Everyone seems to know someone who has high cholesterol, and the feedback on what’s best for treating high cholesterol can be contradictory and confusing.
But a new study profiled in Business Insider shows the best way to lower cholesterol is not through drugs, but by eating foods with healthier fats — like avocados — and exercising regularly.
It generally takes at least three months to lower cholesterol and you will still need to maintain a healthy lifestyle afterward for any change to be effective, according to the report. Foods that can lower cholesterol include nuts, avocados, whole grains, fruits, vegetables and healthy oils.
For the past six decades, health officials have warned against eating cholesterol-rich foods, claiming dietary cholesterol promotes arterial plaque formation that leads to heart disease. Not true, it turns out.
Even so, some health officials and drug manufacturers continue to tout the merits of statin cholesterol-lowering drugs and pooh-pooh any evidence to the contrary, while experts in the field continue to speak out against statins.
Recent research showed people who had ever used statins had a 38% higher risk of Type 2 diabetes.
The only group of people who may benefit from a cholesterol-lowering medication are those with genetic familial hypercholesterolemia. This is the vast minority of people taking these drugs, probably far less than one in 1,000. However, a staggering number of Americans — more than 78 million — are taking cholesterol-lowering drugs.
Cholesterol is not bad and is not to blame for cardiovascular disease. It is a vital component to nearly every cell in your body for the construction of cell membranes, regulation of cell signaling and neurological health. Multiple studies found it was impossible for cholesterol to be the main cause of heart disease because those with low levels had the same levels of arterial sclerosis as those with high levels.
Benefits from cholesterol-lowering drugs claimed by statin supporters and manufacturers have been found to be ineffective and unsafe.

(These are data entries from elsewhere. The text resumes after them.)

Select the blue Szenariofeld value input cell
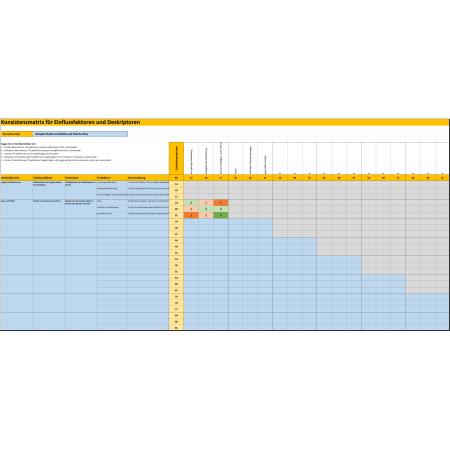The width and height of the screenshot is (450, 450). click(x=80, y=134)
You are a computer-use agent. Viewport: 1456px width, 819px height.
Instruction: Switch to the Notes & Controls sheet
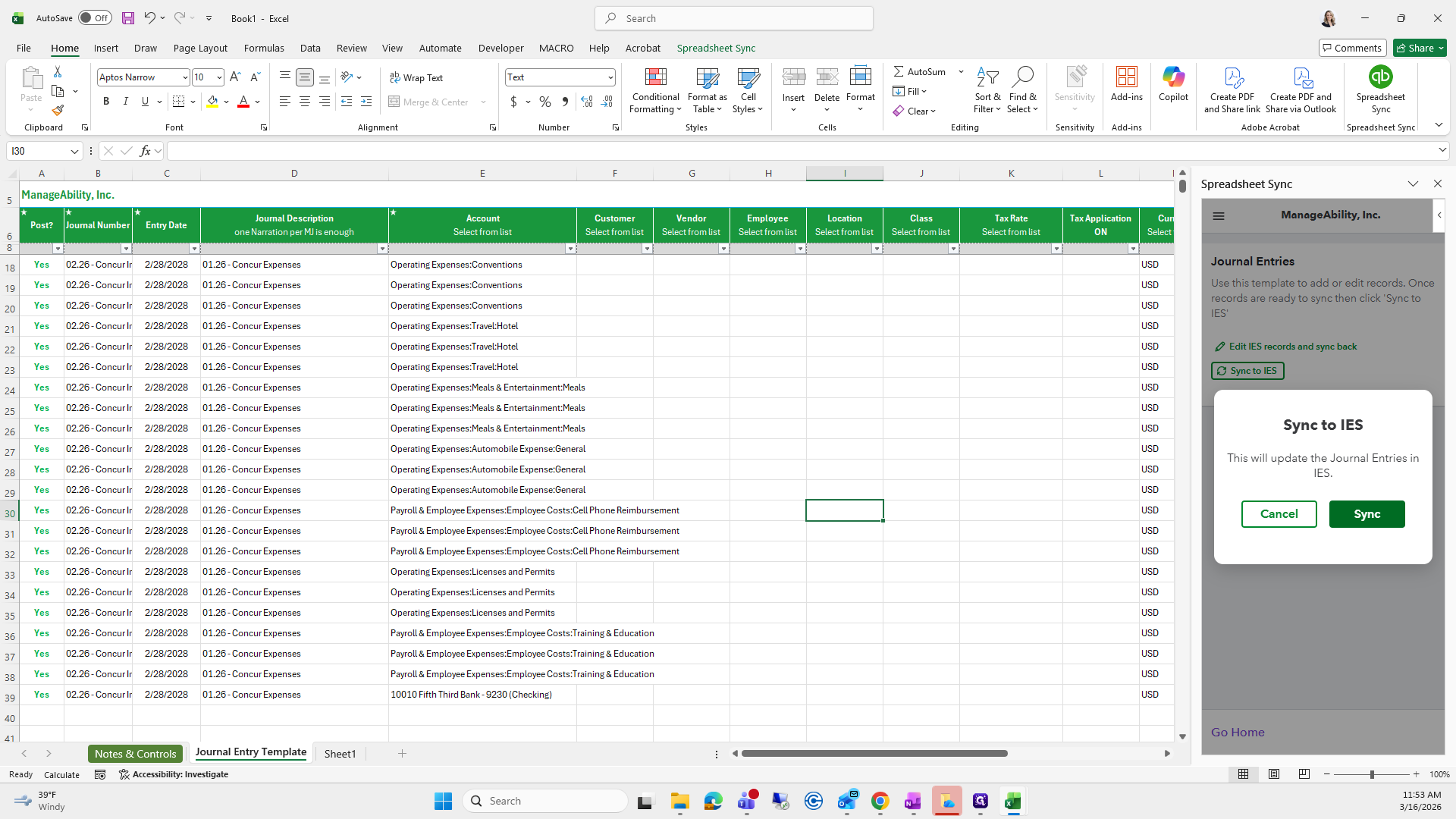[135, 754]
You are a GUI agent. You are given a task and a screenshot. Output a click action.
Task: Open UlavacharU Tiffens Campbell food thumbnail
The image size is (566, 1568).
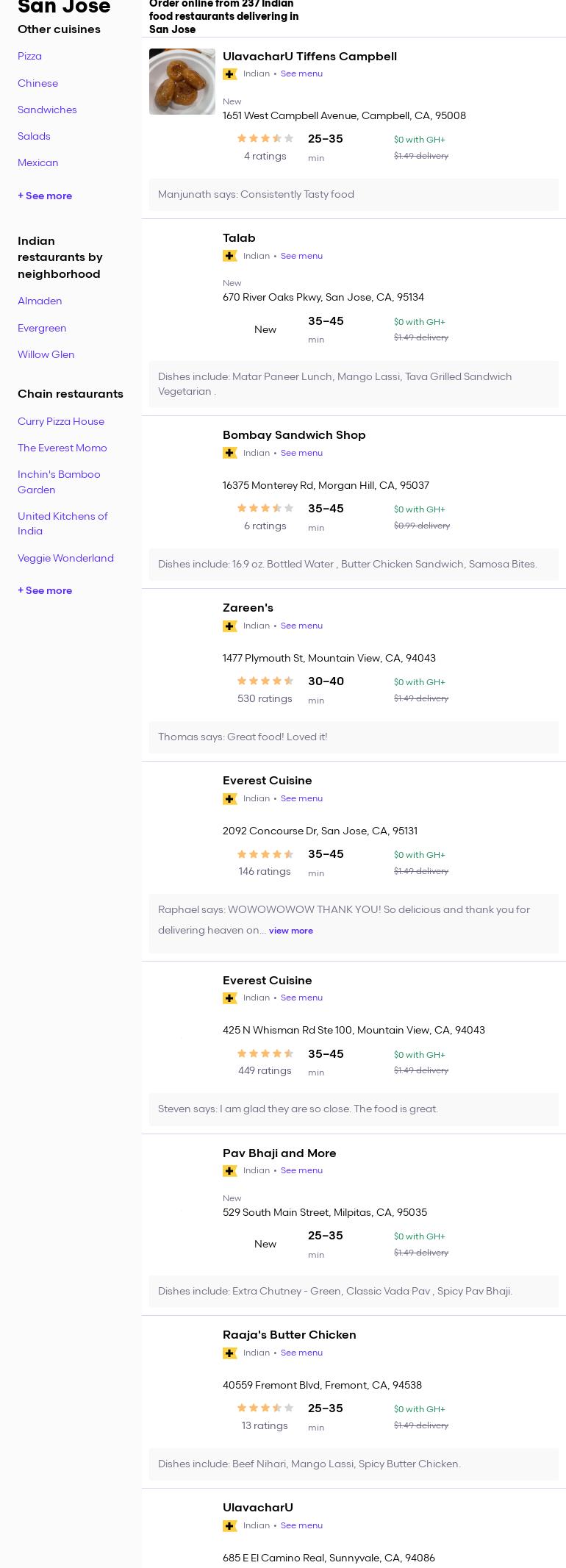pos(182,82)
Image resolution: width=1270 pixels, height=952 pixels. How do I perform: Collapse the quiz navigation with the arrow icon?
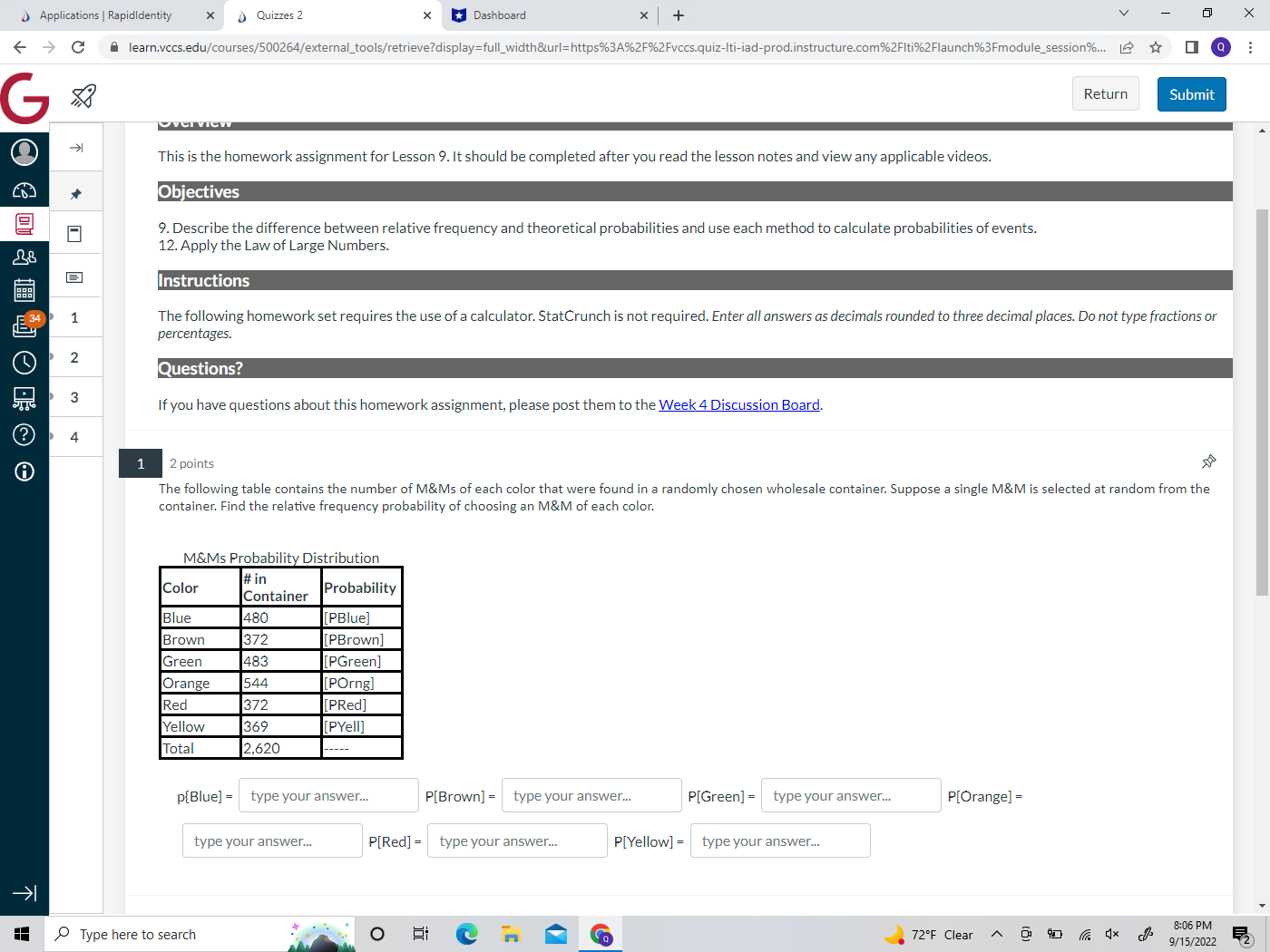tap(75, 147)
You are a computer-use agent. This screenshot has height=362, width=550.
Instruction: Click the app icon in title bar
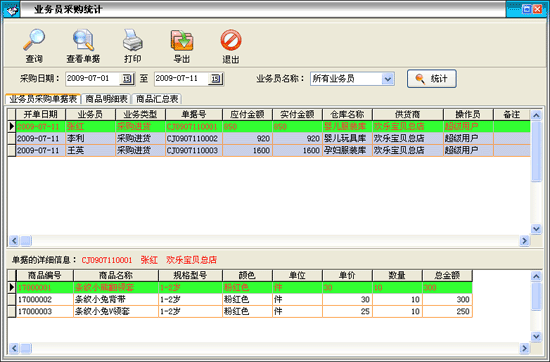(x=11, y=9)
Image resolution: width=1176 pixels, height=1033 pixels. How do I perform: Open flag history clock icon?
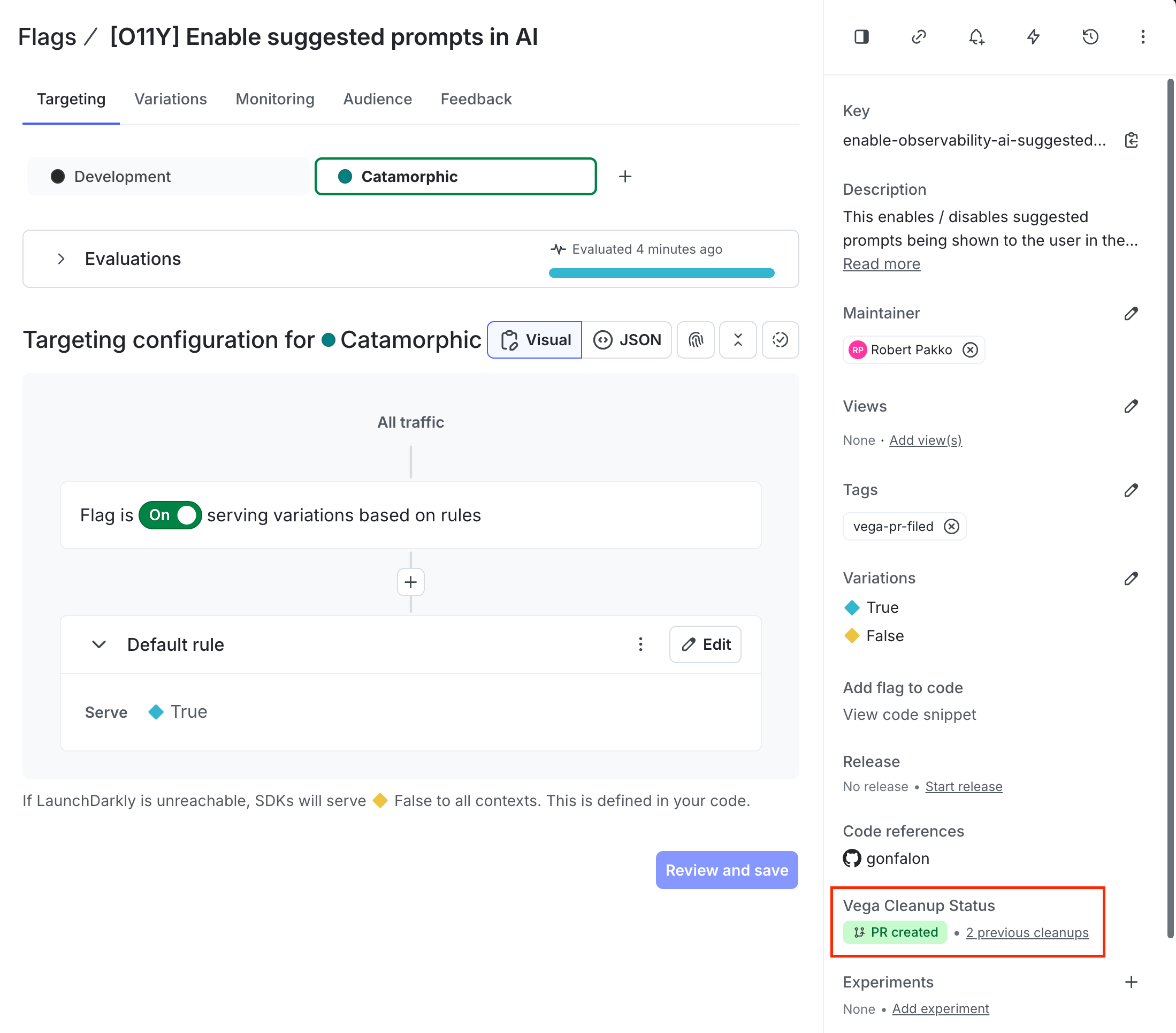tap(1090, 37)
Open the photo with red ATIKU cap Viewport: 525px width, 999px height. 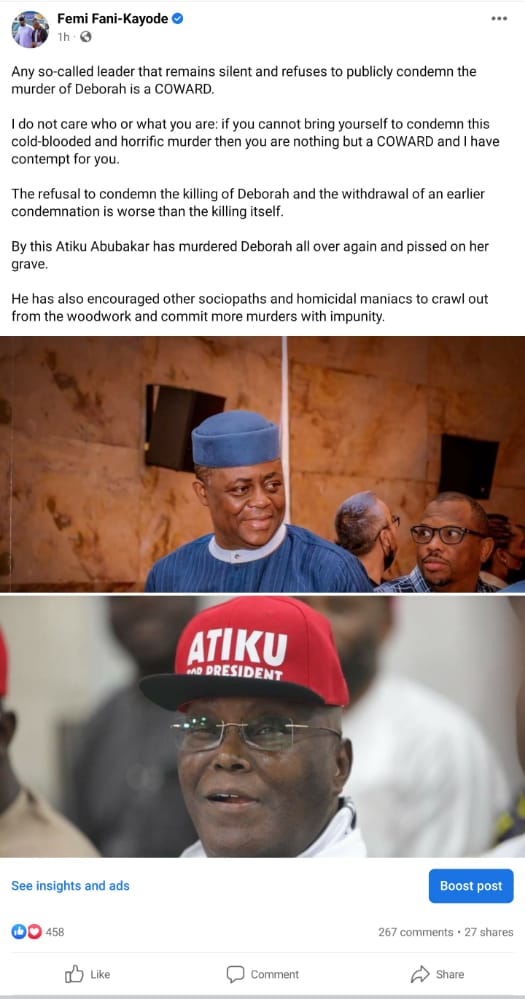(x=262, y=726)
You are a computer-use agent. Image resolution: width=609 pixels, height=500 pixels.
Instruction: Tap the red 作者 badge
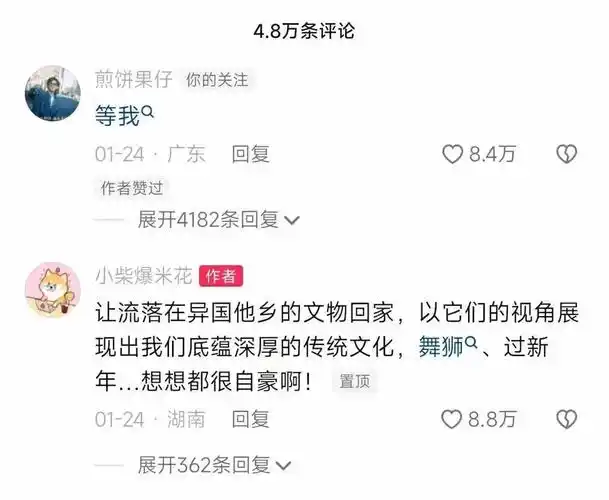(221, 276)
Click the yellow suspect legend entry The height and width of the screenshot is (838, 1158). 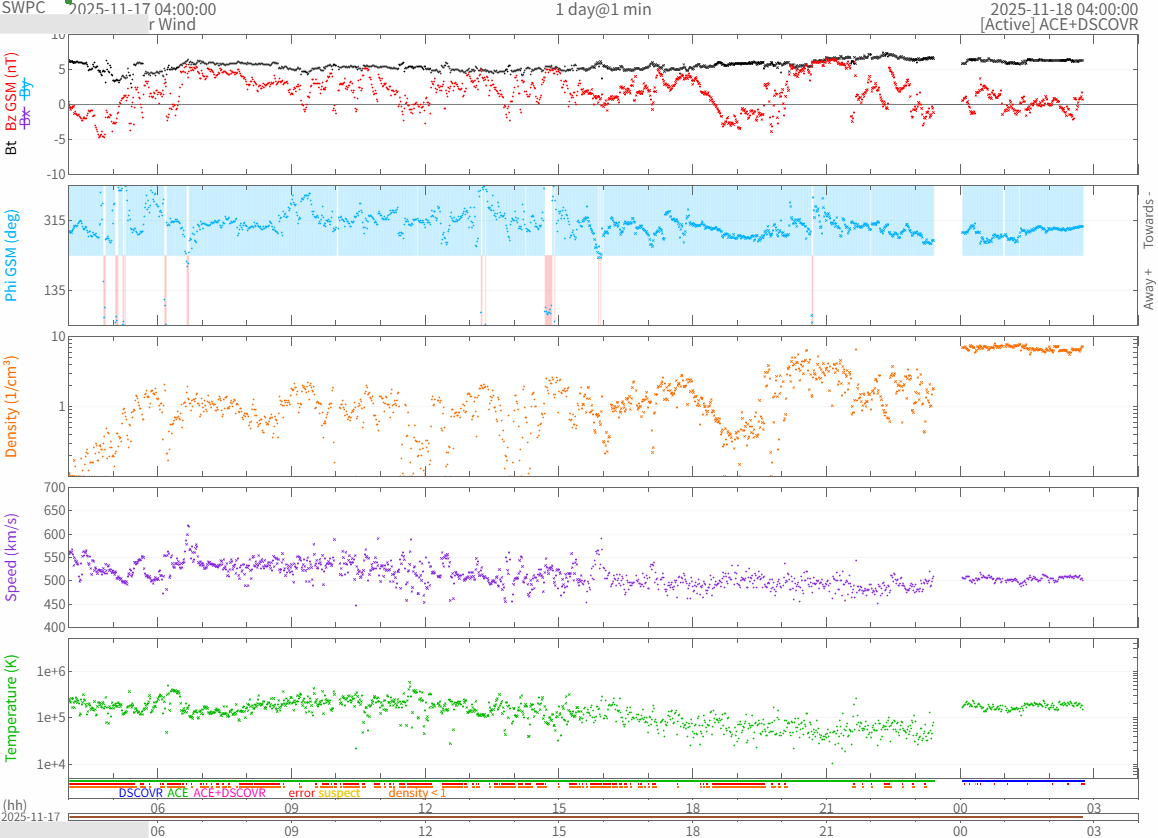point(339,793)
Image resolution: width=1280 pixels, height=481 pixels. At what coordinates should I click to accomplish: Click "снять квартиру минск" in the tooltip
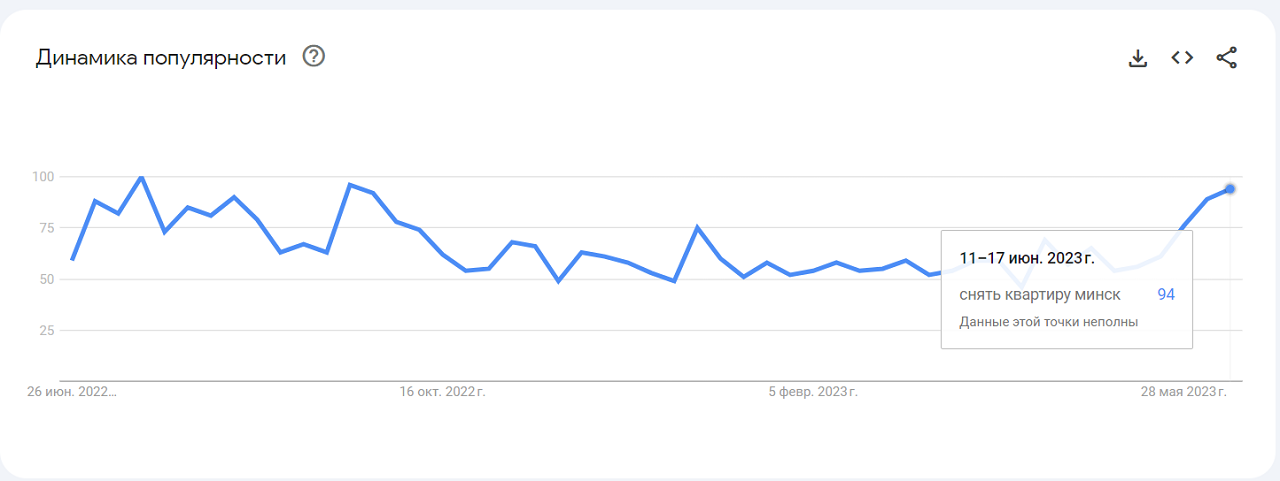1040,295
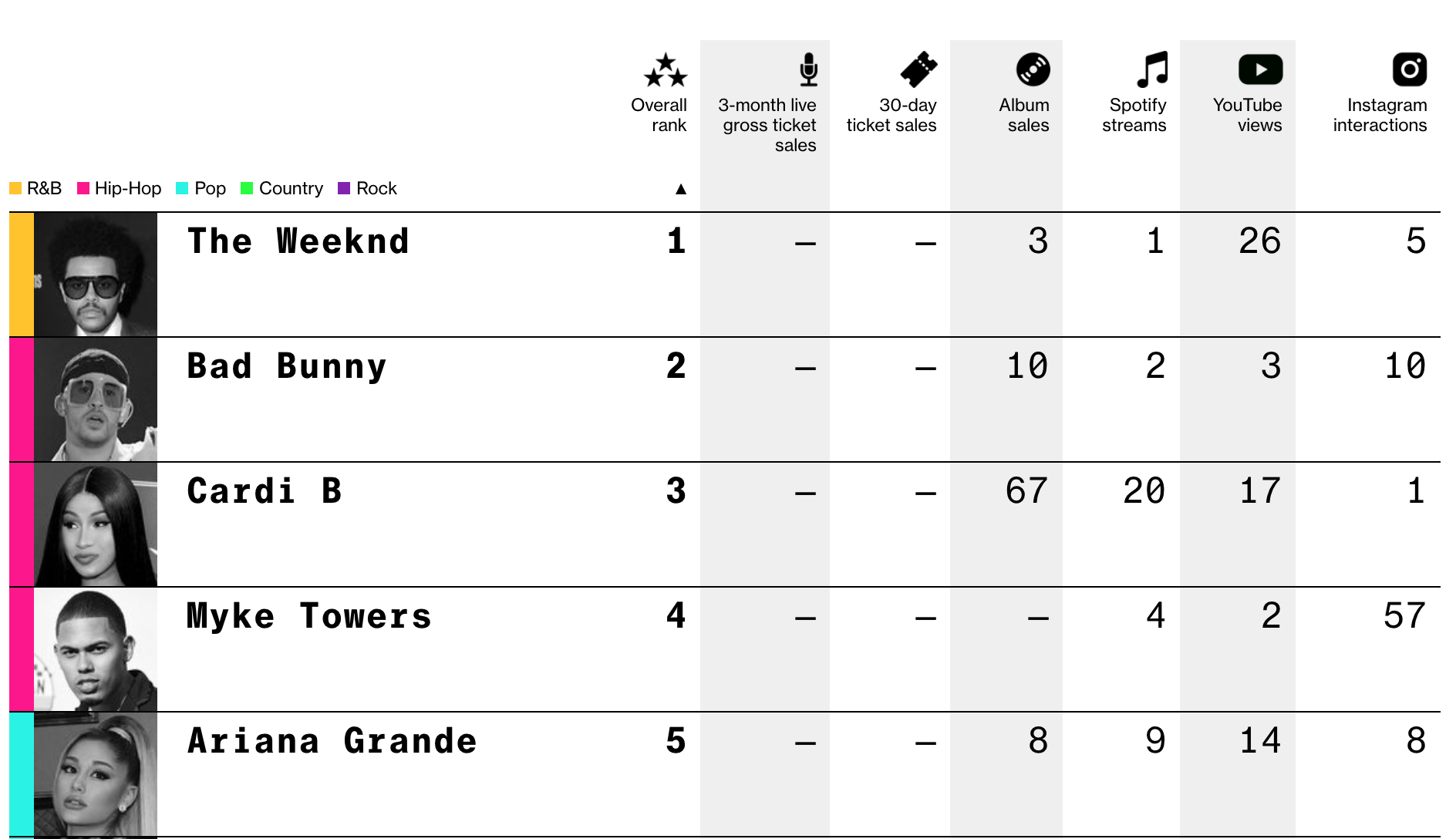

Heart disease is driven by a chronic inflammatory response in your body. You can counter this through an adequate intake of magnesium, reducing insulin secretion, balancing omega-3 and omega-6 fat ratio and maintaining iron levels in safe limits.
Evidence has shown that high LDL and total cholesterol are not an indication of heart disease risk and thus, any statin treatment as a primary prevention is of doubtful benefit.
Consider that older people with high LDL do not die prematurely — they actually live the longest, outliving both those with untreated low LDL and those on statin treatment.
Multiple drug studies found statin use postponed death by a mere 3.2 days in primary prevention trials and 4.1 days in secondary prevention trials. Good grief, you live three or four days longer? Wouldn’t it be cheaper, safer and more effective to just eat an avocado and exercise every day?
Overall, the evidence supporting the use of cholesterol-lowering statin drugs to lower your risk of heart disease is slim to none, and is likely little more than the manufactured work of statin makers. Statins are a huge and profitable business, so it doesn’t take a rocket scientist to figure out why drug makers will continue to sing their statin praises as long as they can.